Problem statement :: Please copy every one of the rows below line for line, without changing a single character.

——

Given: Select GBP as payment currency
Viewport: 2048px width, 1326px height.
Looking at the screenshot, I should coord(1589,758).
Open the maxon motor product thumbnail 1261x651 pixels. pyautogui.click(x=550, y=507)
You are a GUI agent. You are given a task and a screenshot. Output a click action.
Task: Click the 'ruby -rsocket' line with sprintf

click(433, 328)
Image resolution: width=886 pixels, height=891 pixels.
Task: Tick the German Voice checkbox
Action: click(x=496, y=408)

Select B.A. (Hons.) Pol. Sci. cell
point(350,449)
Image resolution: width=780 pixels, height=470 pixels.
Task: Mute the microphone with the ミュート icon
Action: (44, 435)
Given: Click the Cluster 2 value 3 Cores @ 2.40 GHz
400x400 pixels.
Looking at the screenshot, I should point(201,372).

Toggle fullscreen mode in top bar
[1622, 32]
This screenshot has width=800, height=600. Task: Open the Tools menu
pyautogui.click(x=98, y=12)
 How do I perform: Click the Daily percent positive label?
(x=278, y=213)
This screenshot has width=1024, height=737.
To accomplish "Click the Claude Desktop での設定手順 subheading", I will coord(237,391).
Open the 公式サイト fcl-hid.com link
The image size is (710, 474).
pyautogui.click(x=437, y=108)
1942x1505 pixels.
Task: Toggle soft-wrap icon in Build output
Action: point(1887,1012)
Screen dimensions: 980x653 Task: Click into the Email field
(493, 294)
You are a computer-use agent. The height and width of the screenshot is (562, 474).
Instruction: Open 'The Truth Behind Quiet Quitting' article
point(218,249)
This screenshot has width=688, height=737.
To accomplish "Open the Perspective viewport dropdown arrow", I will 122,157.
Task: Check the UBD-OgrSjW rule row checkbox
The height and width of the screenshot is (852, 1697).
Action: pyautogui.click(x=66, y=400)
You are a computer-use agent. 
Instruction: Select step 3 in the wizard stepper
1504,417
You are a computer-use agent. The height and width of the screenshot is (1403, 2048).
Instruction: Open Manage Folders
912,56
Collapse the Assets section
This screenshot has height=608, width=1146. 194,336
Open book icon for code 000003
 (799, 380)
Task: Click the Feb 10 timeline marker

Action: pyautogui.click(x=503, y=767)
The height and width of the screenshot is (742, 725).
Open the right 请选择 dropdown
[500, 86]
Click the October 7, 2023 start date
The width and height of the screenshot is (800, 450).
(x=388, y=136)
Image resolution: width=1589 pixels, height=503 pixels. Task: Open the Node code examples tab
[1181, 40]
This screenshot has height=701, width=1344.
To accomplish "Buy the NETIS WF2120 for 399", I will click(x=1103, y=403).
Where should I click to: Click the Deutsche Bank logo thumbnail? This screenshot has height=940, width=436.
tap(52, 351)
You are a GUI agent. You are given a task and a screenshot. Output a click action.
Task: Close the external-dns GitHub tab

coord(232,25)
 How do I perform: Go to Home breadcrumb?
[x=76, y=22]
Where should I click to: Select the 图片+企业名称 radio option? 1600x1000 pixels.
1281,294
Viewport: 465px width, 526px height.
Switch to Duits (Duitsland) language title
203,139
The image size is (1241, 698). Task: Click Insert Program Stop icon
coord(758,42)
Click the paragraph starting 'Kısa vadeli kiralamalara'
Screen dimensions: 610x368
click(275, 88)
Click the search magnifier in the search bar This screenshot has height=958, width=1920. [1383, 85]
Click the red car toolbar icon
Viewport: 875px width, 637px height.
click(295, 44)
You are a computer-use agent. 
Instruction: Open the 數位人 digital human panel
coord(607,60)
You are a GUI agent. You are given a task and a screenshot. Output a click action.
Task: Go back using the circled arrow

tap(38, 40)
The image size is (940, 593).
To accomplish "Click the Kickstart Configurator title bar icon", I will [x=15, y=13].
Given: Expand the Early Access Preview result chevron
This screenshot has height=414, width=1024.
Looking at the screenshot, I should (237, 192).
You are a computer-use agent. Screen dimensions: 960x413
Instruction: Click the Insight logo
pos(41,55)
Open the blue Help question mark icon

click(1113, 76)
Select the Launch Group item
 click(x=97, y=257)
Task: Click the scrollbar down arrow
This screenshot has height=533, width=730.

——

Solution ::
Given: Select GBP as payment currency
Viewport: 2048px width, 1326px height.
Looking at the screenshot, I should coord(1589,758).
Open the maxon motor product thumbnail 1261x651 pixels. pyautogui.click(x=550, y=507)
You are a GUI agent. You are given a task and a screenshot. Output a click action.
Task: Click the 'ruby -rsocket' line with sprintf

click(433, 328)
Image resolution: width=886 pixels, height=891 pixels.
Task: Tick the German Voice checkbox
Action: click(x=496, y=408)

Select B.A. (Hons.) Pol. Sci. cell
point(350,449)
Image resolution: width=780 pixels, height=470 pixels.
Task: Mute the microphone with the ミュート icon
Action: (44, 435)
Given: Click the Cluster 2 value 3 Cores @ 2.40 GHz
400x400 pixels.
Looking at the screenshot, I should point(201,372).

Toggle fullscreen mode in top bar
[1622, 32]
This screenshot has width=800, height=600. Task: Open the Tools menu
pyautogui.click(x=98, y=12)
 How do I perform: Click the Daily percent positive label?
(x=278, y=213)
This screenshot has width=1024, height=737.
To accomplish "Click the Claude Desktop での設定手順 subheading", I will coord(237,391).
Open the 公式サイト fcl-hid.com link
The image size is (710, 474).
pyautogui.click(x=437, y=108)
1942x1505 pixels.
Task: Toggle soft-wrap icon in Build output
Action: point(1887,1012)
Screen dimensions: 980x653 Task: Click into the Email field
(493, 294)
You are a computer-use agent. The height and width of the screenshot is (562, 474).
Instruction: Open 'The Truth Behind Quiet Quitting' article
point(218,249)
This screenshot has width=688, height=737.
To accomplish "Open the Perspective viewport dropdown arrow", I will 122,157.
Task: Check the UBD-OgrSjW rule row checkbox
The height and width of the screenshot is (852, 1697).
Action: pyautogui.click(x=66, y=400)
You are a computer-use agent. 
Instruction: Select step 3 in the wizard stepper
1504,417
You are a computer-use agent. The height and width of the screenshot is (1403, 2048).
Instruction: Open Manage Folders
912,56
Collapse the Assets section
This screenshot has height=608, width=1146. 194,336
Open book icon for code 000003
 (799, 380)
Task: Click the Feb 10 timeline marker

Action: pyautogui.click(x=503, y=767)
The height and width of the screenshot is (742, 725).
Open the right 请选择 dropdown
[500, 86]
Click the October 7, 2023 start date
The width and height of the screenshot is (800, 450).
(x=388, y=136)
Image resolution: width=1589 pixels, height=503 pixels. Task: Open the Node code examples tab
[1181, 40]
This screenshot has height=701, width=1344.
To accomplish "Buy the NETIS WF2120 for 399", I will click(x=1103, y=403).
Where should I click to: Click the Deutsche Bank logo thumbnail? This screenshot has height=940, width=436.
tap(52, 351)
You are a GUI agent. You are given a task and a screenshot. Output a click action.
Task: Close the external-dns GitHub tab

coord(232,25)
 How do I perform: Go to Home breadcrumb?
[x=76, y=22]
Where should I click to: Select the 图片+企业名称 radio option? 1600x1000 pixels.
1281,294
Viewport: 465px width, 526px height.
Switch to Duits (Duitsland) language title
203,139
The image size is (1241, 698). Task: Click Insert Program Stop icon
coord(758,42)
Click the paragraph starting 'Kısa vadeli kiralamalara'
Screen dimensions: 610x368
click(275, 88)
Click the search magnifier in the search bar This screenshot has height=958, width=1920. [1383, 85]
Click the red car toolbar icon
Viewport: 875px width, 637px height.
click(295, 44)
You are a computer-use agent. 
Instruction: Open the 數位人 digital human panel
coord(607,60)
You are a GUI agent. You are given a task and a screenshot. Output a click action.
Task: Go back using the circled arrow

tap(38, 40)
The image size is (940, 593).
To accomplish "Click the Kickstart Configurator title bar icon", I will [x=15, y=13].
Given: Expand the Early Access Preview result chevron
This screenshot has height=414, width=1024.
Looking at the screenshot, I should (237, 192).
You are a computer-use agent. Screen dimensions: 960x413
Instruction: Click the Insight logo
pos(41,55)
Open the blue Help question mark icon

click(1113, 76)
Select the Launch Group item
 click(x=97, y=257)
Task: Click the scrollbar down arrow
This screenshot has height=533, width=730.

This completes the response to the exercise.